- Matthew Macgregor in the cover to High Moon, art by Steve Ellis

Publication information
- Publisher: Zuda imprint of DC Comics; Super Genius imprint of Papercutz
- Format: Ongoing webcomic series
- Publication date: 2007–2010; 2017
- Main character: Matthew Macgregor

Creative team
- Created by: David Gallaher Steve Ellis
- Written by: David Gallaher
- Artist: Steve Ellis

= High Moon =

Webcomic series

High Moon is a horror Western webcomic series featuring werewolves. It was developed in 2004 with a debut in 2007 as a part of Zuda Comics, DC Comics' webcomic imprint. The first season concluded on July 8, 2008. Season two ran from August 16 to November 25, 2008. Season three and four began its run in February and October 2009, respectively. Serialization ended when Zuda Comics shut down in 2010. Papercutz re-released High Moon in a new collection in 2017, consisting of three volumes for their Super Genius imprint.

==Publication history==
Created by David Gallaher and Steve Ellis, High Moon was part of Zuda's initial launch in October 2007. Month later, High Moon was awarded a contract with DC Comics, where the strip was serialized on Zuda.com.

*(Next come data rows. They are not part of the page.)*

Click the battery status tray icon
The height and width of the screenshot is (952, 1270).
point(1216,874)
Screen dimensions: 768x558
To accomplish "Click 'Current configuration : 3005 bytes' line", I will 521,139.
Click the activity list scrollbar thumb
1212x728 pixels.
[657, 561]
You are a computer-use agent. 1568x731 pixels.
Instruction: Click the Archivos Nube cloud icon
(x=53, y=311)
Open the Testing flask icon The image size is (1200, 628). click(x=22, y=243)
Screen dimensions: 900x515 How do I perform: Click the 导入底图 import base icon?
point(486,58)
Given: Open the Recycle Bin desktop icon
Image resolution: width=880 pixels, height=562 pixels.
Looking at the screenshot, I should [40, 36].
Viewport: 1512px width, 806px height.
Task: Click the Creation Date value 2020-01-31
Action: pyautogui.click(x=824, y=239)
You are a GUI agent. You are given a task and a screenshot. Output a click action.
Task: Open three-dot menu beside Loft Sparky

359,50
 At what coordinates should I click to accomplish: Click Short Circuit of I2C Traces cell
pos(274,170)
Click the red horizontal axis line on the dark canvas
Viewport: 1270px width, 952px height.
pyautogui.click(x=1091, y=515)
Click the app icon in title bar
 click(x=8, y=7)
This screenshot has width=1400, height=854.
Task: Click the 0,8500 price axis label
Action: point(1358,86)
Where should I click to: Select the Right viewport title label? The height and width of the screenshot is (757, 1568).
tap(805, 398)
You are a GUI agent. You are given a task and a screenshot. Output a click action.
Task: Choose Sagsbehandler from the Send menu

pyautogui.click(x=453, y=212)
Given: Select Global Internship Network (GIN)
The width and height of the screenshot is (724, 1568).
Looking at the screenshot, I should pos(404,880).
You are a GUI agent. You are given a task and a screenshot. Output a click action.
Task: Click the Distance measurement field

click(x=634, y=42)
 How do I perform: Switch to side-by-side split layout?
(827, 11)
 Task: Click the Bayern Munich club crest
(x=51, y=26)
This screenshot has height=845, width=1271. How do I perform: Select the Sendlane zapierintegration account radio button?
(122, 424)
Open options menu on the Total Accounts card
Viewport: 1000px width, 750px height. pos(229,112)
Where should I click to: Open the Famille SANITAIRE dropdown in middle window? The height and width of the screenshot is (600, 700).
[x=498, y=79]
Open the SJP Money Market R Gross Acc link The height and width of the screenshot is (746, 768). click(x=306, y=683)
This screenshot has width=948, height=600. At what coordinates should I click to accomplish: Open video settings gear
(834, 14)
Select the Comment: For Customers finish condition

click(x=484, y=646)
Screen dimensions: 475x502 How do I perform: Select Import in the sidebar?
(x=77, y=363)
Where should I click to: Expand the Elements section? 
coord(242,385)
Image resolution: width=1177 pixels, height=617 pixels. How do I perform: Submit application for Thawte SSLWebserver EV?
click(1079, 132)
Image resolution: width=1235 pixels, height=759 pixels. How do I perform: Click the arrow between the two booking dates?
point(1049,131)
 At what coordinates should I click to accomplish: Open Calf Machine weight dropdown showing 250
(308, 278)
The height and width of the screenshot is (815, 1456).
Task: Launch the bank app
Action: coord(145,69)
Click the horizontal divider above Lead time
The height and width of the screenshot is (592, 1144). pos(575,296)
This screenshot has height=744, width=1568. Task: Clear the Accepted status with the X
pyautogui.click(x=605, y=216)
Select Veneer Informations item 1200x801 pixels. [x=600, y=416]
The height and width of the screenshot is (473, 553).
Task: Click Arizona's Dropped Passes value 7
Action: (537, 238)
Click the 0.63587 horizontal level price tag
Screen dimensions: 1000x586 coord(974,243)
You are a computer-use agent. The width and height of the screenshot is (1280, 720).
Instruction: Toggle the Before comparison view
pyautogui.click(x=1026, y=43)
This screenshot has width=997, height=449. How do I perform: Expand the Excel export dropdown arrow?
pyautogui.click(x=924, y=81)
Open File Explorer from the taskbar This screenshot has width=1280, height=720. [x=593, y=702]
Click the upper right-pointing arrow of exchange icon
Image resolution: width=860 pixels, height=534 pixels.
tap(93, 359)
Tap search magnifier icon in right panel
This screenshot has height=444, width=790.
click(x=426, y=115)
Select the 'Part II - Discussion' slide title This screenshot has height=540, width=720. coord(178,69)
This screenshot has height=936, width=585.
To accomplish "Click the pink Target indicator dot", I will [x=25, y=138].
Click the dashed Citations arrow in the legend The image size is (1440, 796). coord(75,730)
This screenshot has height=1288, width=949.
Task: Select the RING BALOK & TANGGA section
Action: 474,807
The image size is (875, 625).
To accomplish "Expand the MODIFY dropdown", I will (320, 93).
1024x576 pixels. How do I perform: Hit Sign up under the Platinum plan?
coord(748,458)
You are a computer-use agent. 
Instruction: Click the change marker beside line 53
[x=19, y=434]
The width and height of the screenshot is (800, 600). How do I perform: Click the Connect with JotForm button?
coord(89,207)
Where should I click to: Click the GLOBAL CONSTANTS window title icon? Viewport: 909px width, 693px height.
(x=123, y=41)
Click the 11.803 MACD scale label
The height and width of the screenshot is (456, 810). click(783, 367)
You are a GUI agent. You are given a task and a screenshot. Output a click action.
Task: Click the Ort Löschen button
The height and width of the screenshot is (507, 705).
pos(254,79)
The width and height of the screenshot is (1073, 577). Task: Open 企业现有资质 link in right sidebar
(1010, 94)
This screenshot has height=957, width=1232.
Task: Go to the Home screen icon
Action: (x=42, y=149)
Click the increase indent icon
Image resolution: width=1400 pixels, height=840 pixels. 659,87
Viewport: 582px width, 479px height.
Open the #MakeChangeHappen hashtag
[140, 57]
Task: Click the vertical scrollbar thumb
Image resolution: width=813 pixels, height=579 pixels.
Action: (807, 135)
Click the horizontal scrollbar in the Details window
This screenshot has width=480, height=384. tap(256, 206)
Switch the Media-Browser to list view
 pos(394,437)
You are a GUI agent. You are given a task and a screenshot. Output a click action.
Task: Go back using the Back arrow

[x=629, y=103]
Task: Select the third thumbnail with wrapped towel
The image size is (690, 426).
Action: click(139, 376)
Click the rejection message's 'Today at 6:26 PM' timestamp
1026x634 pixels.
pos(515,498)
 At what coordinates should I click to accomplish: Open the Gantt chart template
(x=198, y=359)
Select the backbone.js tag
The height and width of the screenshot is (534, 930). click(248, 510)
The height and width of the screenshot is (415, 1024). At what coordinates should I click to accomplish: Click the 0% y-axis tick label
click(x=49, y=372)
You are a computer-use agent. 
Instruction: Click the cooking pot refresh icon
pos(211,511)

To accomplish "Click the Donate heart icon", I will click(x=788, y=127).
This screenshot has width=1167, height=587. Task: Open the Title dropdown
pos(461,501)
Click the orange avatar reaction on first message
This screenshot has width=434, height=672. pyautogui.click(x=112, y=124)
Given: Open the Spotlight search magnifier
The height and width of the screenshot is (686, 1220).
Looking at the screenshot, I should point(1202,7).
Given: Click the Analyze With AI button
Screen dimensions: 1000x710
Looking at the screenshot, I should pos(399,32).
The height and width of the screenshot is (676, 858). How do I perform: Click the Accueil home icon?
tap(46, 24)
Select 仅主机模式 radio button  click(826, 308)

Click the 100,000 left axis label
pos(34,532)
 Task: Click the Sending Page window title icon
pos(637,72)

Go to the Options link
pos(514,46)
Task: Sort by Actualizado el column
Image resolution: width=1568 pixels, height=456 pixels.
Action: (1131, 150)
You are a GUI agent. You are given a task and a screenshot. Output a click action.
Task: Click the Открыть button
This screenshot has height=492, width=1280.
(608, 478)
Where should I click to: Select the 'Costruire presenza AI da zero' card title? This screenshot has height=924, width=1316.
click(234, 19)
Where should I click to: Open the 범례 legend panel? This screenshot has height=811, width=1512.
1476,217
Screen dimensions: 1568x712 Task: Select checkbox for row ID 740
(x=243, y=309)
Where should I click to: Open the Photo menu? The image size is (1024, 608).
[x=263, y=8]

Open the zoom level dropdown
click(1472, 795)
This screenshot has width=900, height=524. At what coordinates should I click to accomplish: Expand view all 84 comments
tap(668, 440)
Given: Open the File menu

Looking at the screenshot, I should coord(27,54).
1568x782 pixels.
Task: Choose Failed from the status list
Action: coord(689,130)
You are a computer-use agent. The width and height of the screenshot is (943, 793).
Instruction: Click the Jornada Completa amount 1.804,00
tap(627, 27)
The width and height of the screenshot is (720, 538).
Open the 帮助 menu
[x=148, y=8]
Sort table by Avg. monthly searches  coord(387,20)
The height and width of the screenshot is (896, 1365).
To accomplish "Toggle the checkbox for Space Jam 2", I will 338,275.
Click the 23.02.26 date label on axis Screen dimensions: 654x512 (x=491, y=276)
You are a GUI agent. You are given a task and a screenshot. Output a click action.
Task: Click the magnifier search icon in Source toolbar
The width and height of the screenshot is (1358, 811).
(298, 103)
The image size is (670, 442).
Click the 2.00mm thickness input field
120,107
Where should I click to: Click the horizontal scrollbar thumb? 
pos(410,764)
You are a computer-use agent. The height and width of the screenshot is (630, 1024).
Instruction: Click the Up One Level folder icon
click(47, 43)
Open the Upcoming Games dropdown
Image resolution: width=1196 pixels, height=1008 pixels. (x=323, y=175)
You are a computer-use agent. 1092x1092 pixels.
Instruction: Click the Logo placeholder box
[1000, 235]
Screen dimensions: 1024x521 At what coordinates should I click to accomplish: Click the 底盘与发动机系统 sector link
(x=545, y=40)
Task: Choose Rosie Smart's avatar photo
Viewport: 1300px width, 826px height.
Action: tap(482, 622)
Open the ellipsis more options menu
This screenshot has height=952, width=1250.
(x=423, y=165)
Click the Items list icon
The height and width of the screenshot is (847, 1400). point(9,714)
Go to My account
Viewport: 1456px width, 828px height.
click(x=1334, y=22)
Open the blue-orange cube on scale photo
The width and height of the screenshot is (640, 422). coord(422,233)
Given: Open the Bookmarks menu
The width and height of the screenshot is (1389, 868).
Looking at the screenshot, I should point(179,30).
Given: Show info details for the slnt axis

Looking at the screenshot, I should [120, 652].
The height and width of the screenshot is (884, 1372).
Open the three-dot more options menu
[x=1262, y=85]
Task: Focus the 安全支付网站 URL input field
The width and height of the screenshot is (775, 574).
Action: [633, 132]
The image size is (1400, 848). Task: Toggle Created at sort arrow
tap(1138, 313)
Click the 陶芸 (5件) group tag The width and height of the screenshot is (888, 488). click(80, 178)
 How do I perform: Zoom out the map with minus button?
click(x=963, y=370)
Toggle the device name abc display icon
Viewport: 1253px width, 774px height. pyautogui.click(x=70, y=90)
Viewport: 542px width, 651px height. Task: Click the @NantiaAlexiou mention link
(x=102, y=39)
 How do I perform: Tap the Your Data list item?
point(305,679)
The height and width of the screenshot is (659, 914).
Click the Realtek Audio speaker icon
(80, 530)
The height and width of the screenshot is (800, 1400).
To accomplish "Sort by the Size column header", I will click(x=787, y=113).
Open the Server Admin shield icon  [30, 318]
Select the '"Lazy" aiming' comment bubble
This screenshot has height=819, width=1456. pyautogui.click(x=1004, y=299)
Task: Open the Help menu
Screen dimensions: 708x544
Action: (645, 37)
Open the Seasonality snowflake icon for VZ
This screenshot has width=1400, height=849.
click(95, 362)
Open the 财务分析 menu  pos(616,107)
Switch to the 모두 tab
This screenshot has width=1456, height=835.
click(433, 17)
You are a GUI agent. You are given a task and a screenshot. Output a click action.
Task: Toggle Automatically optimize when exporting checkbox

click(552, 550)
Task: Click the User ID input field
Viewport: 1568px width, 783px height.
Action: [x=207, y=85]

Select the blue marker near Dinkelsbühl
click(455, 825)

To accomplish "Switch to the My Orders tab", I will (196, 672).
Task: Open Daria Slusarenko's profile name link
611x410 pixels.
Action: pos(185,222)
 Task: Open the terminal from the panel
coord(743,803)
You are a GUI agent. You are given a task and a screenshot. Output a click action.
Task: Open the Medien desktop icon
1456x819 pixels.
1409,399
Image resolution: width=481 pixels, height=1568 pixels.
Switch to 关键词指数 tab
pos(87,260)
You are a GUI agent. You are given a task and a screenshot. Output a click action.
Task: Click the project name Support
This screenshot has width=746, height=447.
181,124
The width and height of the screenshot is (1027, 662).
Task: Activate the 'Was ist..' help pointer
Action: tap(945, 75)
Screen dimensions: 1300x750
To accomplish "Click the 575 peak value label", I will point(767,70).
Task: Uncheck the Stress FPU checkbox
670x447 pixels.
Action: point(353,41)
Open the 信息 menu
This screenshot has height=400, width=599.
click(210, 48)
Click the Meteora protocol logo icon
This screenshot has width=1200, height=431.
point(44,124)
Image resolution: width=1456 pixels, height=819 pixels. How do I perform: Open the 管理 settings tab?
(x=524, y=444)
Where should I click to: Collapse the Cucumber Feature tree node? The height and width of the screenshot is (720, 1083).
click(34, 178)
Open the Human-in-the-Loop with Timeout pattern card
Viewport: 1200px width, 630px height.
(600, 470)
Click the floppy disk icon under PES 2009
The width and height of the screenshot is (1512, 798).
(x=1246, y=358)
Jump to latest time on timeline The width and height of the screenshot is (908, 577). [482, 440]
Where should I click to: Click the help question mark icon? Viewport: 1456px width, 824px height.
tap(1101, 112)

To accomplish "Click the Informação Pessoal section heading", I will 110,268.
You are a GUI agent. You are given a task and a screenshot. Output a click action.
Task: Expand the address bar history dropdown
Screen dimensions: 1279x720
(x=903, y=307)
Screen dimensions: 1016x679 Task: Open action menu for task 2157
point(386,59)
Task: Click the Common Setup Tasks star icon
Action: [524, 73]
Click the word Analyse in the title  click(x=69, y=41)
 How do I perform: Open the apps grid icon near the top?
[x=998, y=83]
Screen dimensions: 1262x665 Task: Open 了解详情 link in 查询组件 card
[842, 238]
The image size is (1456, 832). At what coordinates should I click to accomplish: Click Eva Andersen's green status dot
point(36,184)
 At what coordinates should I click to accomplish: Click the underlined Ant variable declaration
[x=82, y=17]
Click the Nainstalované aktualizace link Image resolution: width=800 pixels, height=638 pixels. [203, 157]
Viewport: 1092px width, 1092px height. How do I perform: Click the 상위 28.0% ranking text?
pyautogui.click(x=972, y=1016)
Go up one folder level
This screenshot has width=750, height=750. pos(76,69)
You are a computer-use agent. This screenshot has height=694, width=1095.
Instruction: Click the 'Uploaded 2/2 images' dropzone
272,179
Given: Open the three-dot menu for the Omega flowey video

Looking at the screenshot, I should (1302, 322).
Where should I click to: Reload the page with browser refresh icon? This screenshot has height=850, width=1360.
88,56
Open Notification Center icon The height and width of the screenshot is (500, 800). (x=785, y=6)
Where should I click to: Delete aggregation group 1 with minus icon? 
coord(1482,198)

Scott O. Brown was the production artist and letterer.

==Synopsis==
In the first series, a bounty hunter, Matthew Macgregor, investigates a series of strange happenings in the Texas town of Blest, where drought has brought famine and hardship to most of the town and surrounding ranches. Additionally, the nights are haunted by werewolves. While Macgregor, a former Pinkerton detective, seeks to uncover the town's secrets, he tries desperately to keep secret his own past steeped in witchcraft and the supernatural.

The second series finds werewolf-hunter Macgregor in Ragged Rock, Oklahoma, investigating a series of murders following a bizarre train robbery, and finds himself caught in a vendetta and confronting a technological monstrosity.

In series three, Macgregor helps a young woman and finds himself amid two warring factions in the Black Hills of South Dakota.

== Characters ==
- Matthew Macgregor: A descendant of Scottish outlaw Robert "Rob Roy" Macgregor, the protagonist is a stubborn and grumbly retired Pinkerton. He first appears on page 3 of Season 1. As of page 17, he demonstrates a degree of ritual psychometry. He carries a pair of pistols with the words Gáe Bolga carved into the handles. As seen on page 30 of the strip, his bullets of choice are Blaine bullets. Mac's history shows a past with James Bowie, Abraham Lincoln, Allan Pinkerton, and Marie Laveau.
- Eddie Conroy is an African-American outlaw afflicted with lycanthropy. After MacGregor is killed, Conroy assumes his identity. He is seen on page 5 in werewolf form, and again on page 6 in human form.
- Tristan Macgregor is a member of the Macgregor family, an esoteric subset of the Pinkertons and brother of Matthew. He has a mechanical arm, conceals his face with goggles, and uses steampunk weapons invented by Nikola Tesla.
- Red: Conroy's loyal wolfdog.

===Supporting characters===
- Tara Bradley: Daughter of legendary lawman Sheriff Patrick Bradley, Tara is a beautiful redhead who since moving to Blest has been working for the Sheriff's office. She first appears on page 2.
- Deputy Jeb Garret: He first appears on page 2. He enjoys reading dime novels.
- Gabriel Hunter: The founder of Blest and father of the little girl who goes missing on page 1 of the story arc, he first appears on page 2.
- Margaret Hunter: Goes missing in page 1 of the opening prologue.
- Mavis Hunter: Seen on page 7, and recounts his story in a flashback on page 10.
- Sheriff Patrick Bradley: Mentioned on page 2, he does not appear in the prologue.
- Doc McNear: Appears on page 11, where he aids Mavis Hunter with her hysteria, and later is confronted by Conroy.
- Were-Bats: Strange, multi-eyed, multi-armed bat-like creatures, spawned from the Jim Bowie caves.
- Miss Molly: Appears on page 33, she is the owner of the Crabapple dance hall.
- Deirdre: Wife of Tristan.
- Young Raven: A Red Indian mystic who becomes Conroy's lover, she is the granddaughter of Raven the Trickster, a legendary Native American character.
- Dr. Bell: An English detective based on Sherlock Holmes, he is revealed to be the alter ego of the vicious serial killer Mr. Hyde.
- Others include Ester, August, and Frederick Kittel, Vivian, and Egregore.

==Print==
Bayou and High Moon were the first two Zuda titles to be published as graphic novels, in June and October 2009, respectively by DC Comics.

In October 2017, Papercutz published new trade editions of the series.

==Awards==
- High Moon was nominated for two 2009 Harvey Awards, for Best New Series and Best Online Work, winning the latter award.
- High Moon was nominated for a 2010 Harvey Award for Best Online Work.